The eyes have it: Gaze-based Detection of Mind Wandering during Learning with an Intelligent Tutoring System

Stephen Hutt, Caitlin Mills, Shelby White, Patrick J. Donnelly, Sidney K. D’Mello

Research output: Contribution to conferencePaperpeer-review

63 Scopus citations

Abstract

Mind wandering (MW) is a ubiquitous phenomenon characterized by an unintentional shift in attention from task-related to task-unrelated thoughts. MW is frequent during learning and negatively correlates with learning outcomes. Therefore, the next generation of intelligent learning technologies should benefit from mechanisms that detect and combat MW. As an initial step in this direction, we used eye-gaze and contextual information (e.g., time into session) to build an automated MW detector as students interact with GuruTutor – an intelligent tutoring system (ITS) for biology.
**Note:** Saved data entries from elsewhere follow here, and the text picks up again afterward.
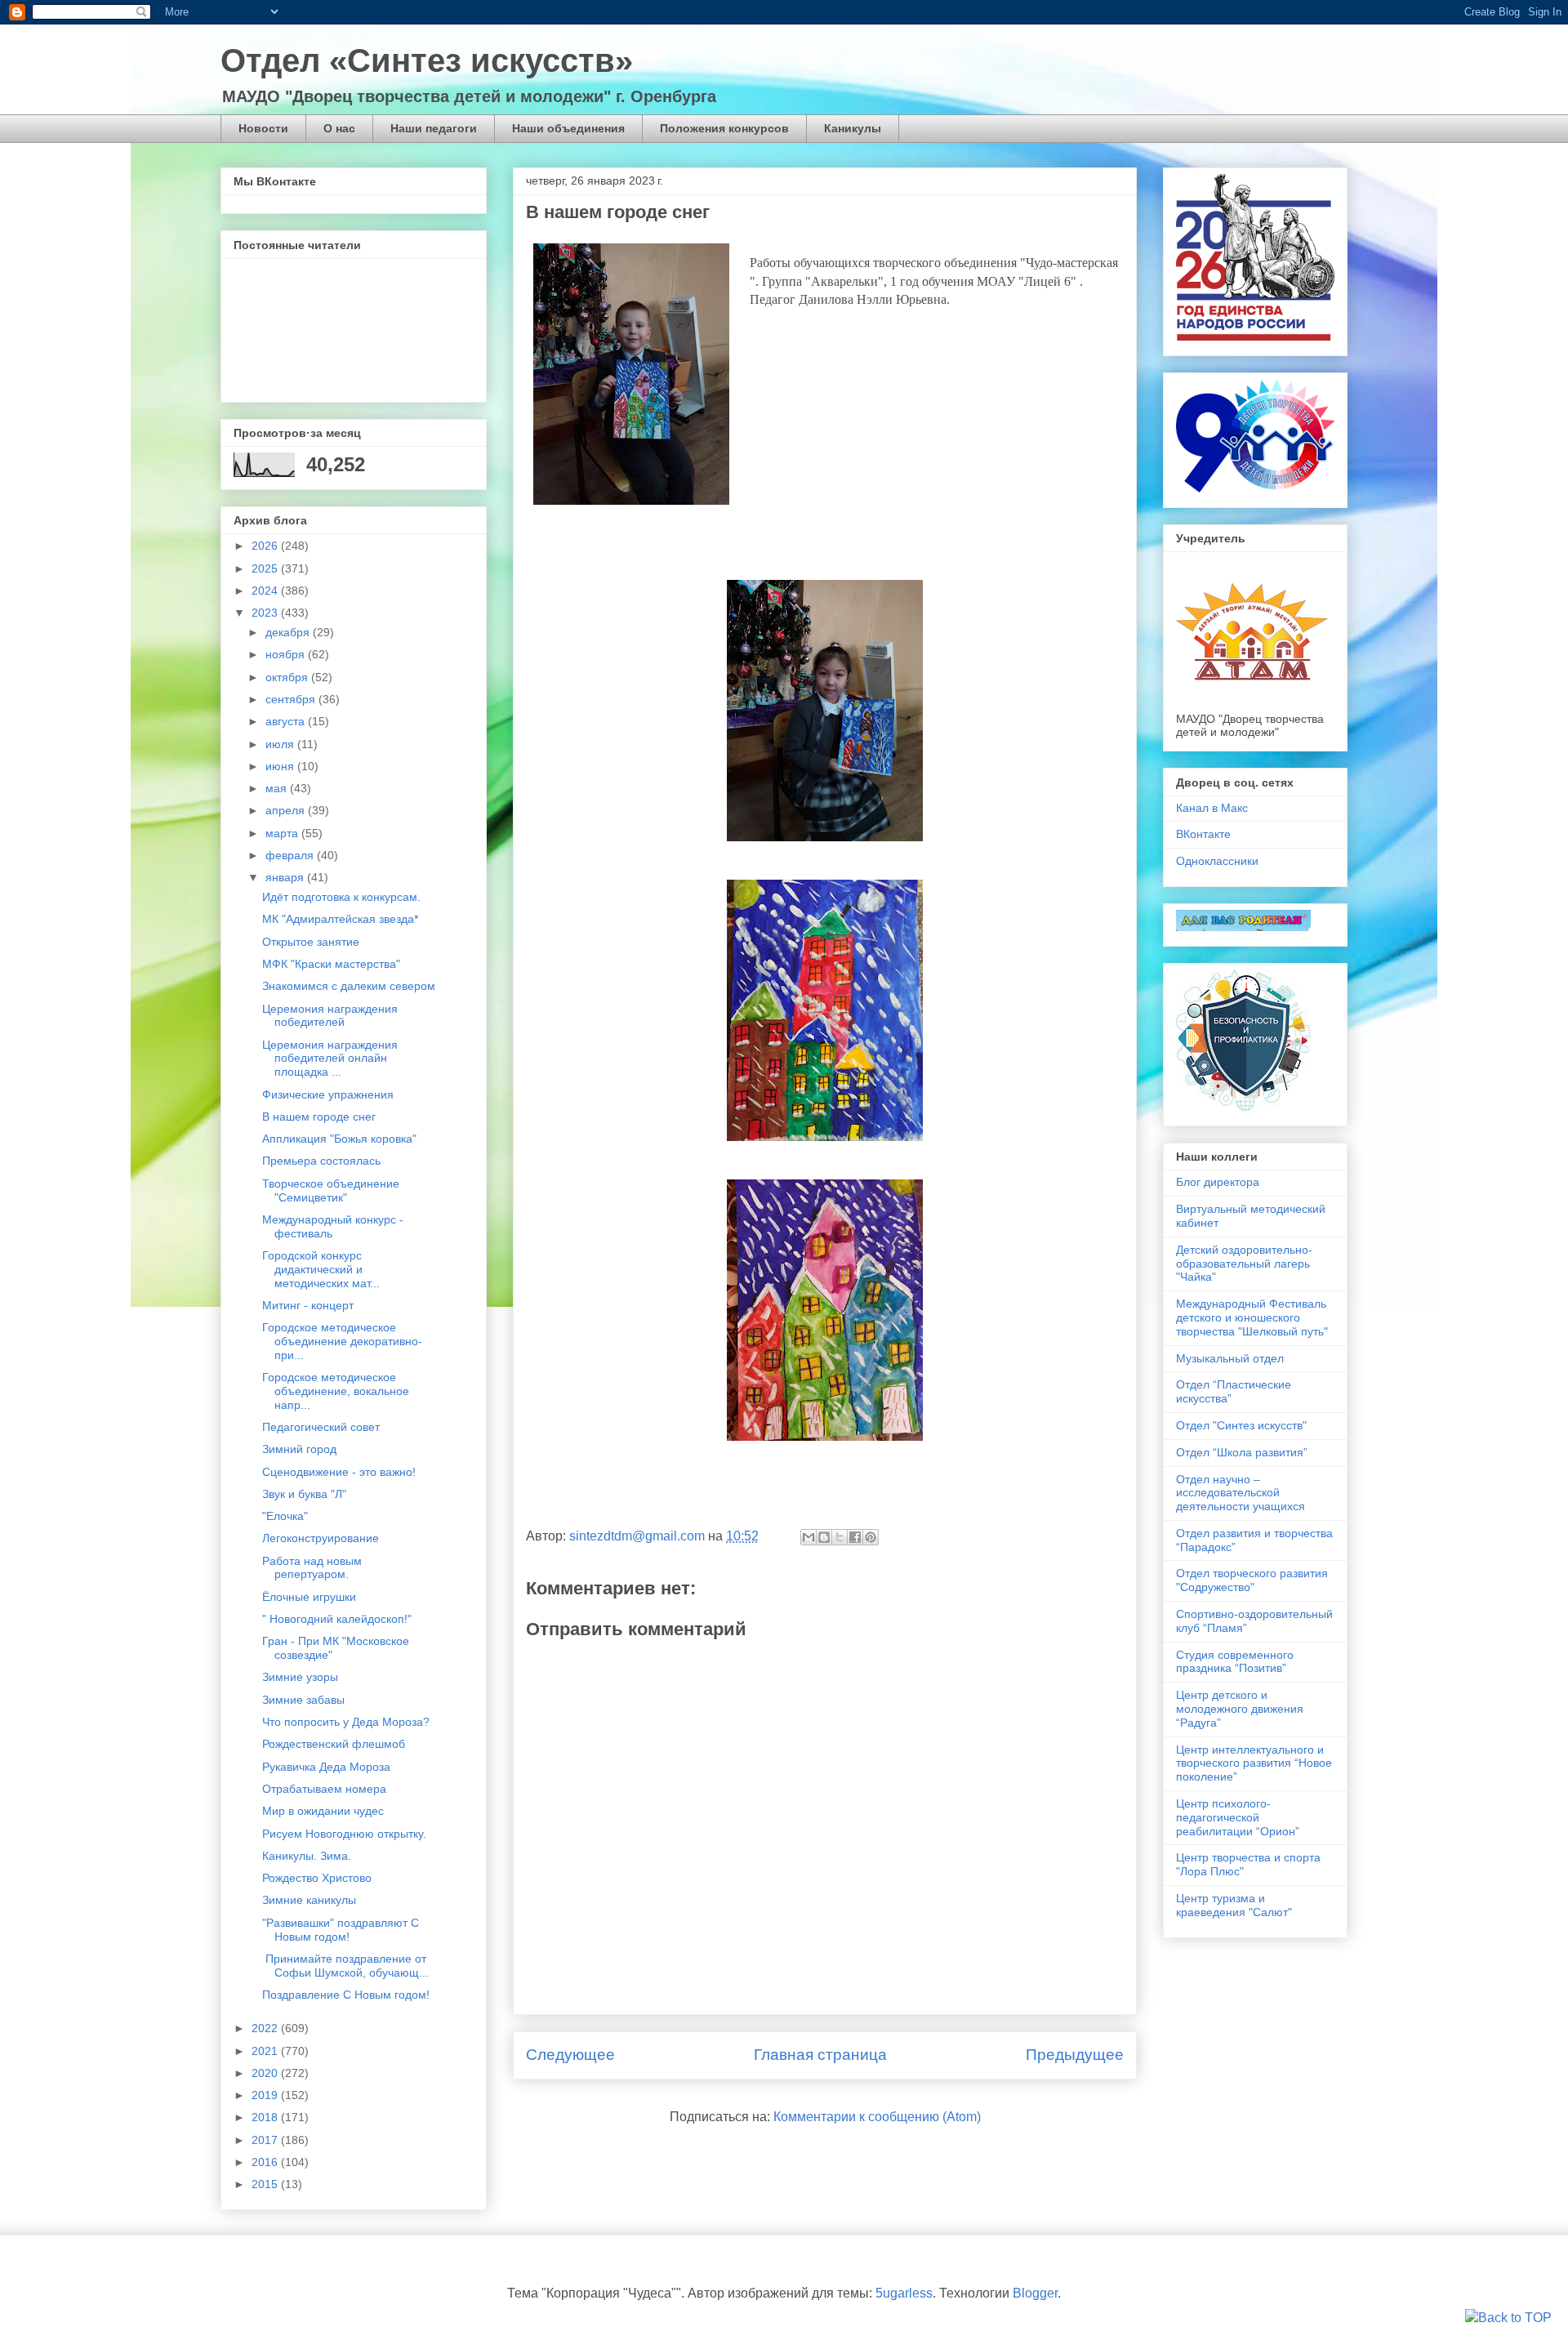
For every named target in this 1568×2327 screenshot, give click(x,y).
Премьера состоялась (321, 1160)
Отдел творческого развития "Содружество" (1252, 1580)
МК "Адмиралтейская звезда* (340, 918)
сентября (291, 699)
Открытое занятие (310, 941)
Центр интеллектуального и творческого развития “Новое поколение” (1254, 1763)
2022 (266, 2028)
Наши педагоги (433, 128)
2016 (266, 2162)
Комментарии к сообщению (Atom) (877, 2117)
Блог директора (1217, 1181)
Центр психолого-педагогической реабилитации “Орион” (1237, 1817)
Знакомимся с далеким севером (348, 985)
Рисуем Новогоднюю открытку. (344, 1833)
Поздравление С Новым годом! (346, 1994)
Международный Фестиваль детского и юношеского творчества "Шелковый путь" (1252, 1317)
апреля (286, 810)
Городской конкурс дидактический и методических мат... (321, 1269)
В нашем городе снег (319, 1116)
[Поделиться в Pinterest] (870, 1537)
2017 (266, 2139)
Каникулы (852, 128)
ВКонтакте (1203, 833)
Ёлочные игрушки (309, 1596)
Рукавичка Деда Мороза (326, 1766)
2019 (266, 2095)
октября (288, 677)
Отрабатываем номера (324, 1788)
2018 (266, 2117)
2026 (266, 545)
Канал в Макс (1212, 807)
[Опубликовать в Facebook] (855, 1537)
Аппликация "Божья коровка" (339, 1138)
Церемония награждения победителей (330, 1015)
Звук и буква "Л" (304, 1493)
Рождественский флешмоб (333, 1743)
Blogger (1035, 2293)
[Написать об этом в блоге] (824, 1537)
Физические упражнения (328, 1094)
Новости (263, 128)
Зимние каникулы (309, 1899)
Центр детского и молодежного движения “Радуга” (1239, 1708)
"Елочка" (285, 1515)
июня (281, 766)
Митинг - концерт (308, 1305)
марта (283, 833)
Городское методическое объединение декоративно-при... (342, 1341)
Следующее (570, 2054)
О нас (339, 128)
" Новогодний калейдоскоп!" (337, 1618)
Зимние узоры (300, 1676)
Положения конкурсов (724, 128)
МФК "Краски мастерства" (331, 963)
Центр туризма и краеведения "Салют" (1234, 1905)
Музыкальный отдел (1230, 1358)
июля (281, 744)
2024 (266, 590)
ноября (286, 654)
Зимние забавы (303, 1699)
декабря (289, 632)
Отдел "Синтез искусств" (1241, 1425)
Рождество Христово (317, 1877)
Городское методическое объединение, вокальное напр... (335, 1391)
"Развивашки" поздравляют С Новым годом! (340, 1929)
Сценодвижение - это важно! (339, 1471)
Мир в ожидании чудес (323, 1810)
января (286, 877)
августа (286, 721)
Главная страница (820, 2054)
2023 (266, 612)
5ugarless (904, 2293)
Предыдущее (1075, 2054)
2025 (266, 568)
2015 (266, 2184)
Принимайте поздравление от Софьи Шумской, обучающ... (345, 1965)
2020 (266, 2073)
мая (277, 788)
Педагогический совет (321, 1426)
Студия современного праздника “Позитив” (1235, 1661)
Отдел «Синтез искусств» (426, 60)
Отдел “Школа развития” (1241, 1452)
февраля (291, 855)
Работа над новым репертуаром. (312, 1567)
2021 (266, 2050)
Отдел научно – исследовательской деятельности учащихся (1240, 1493)
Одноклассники (1217, 860)
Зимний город (299, 1448)
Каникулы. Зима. (306, 1855)
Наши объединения (568, 128)
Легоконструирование (320, 1538)
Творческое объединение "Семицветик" (330, 1190)
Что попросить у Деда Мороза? (346, 1721)
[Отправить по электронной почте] (808, 1537)
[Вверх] (1508, 2318)
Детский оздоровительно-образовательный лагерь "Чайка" (1244, 1263)
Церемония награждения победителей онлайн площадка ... (330, 1058)
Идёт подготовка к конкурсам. (341, 896)
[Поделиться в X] (839, 1537)
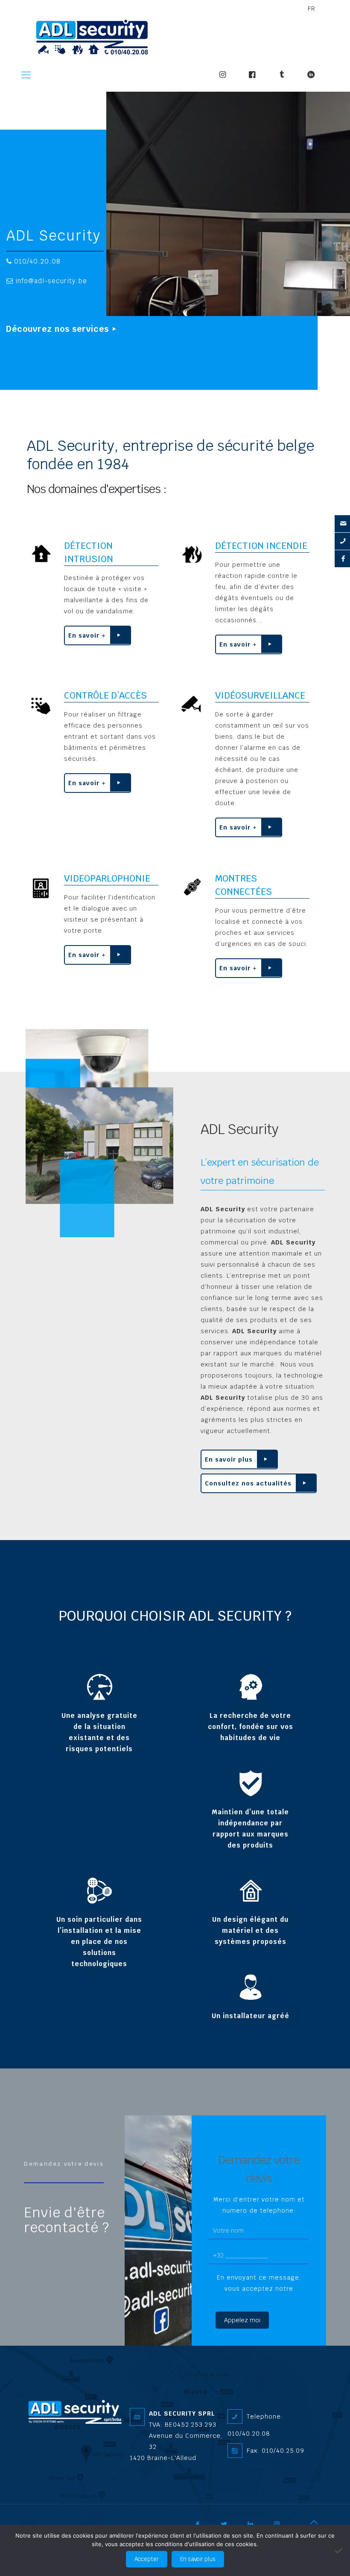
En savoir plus (229, 1459)
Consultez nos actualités (248, 1483)
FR (311, 8)
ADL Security (53, 236)
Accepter (146, 2559)
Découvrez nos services (57, 329)
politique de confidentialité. (259, 2299)
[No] (339, 2550)
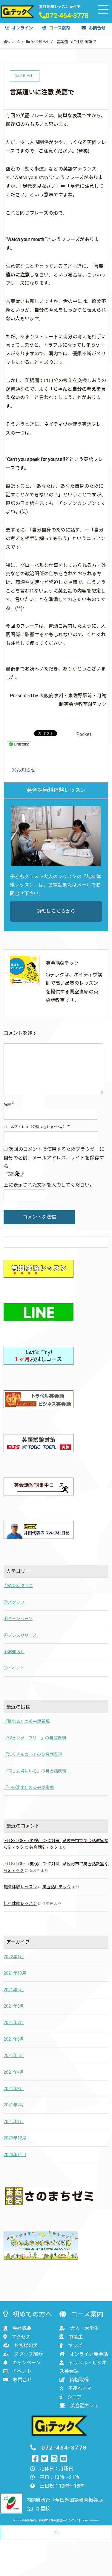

Students self-reported MW by responding to pseudorandom thought-probes during the tutoring session while a consumer-grade eye tracker monitored their eye movements. We used supervised machine learning techniques to discriminate between positive and negative responses to the probes in a student-independent fashion. Our best results for detecting MW (F1 of 0.49) were obtained with an evolutionary approach to develop topologies for neural network classifiers. These outperformed standard classifiers (F1 of 0.43 with a Bayes net) and a chance baseline (F1 of 0.19). We discuss our results in the context of integrating MW detection into an attention-aware version of GuruTutor.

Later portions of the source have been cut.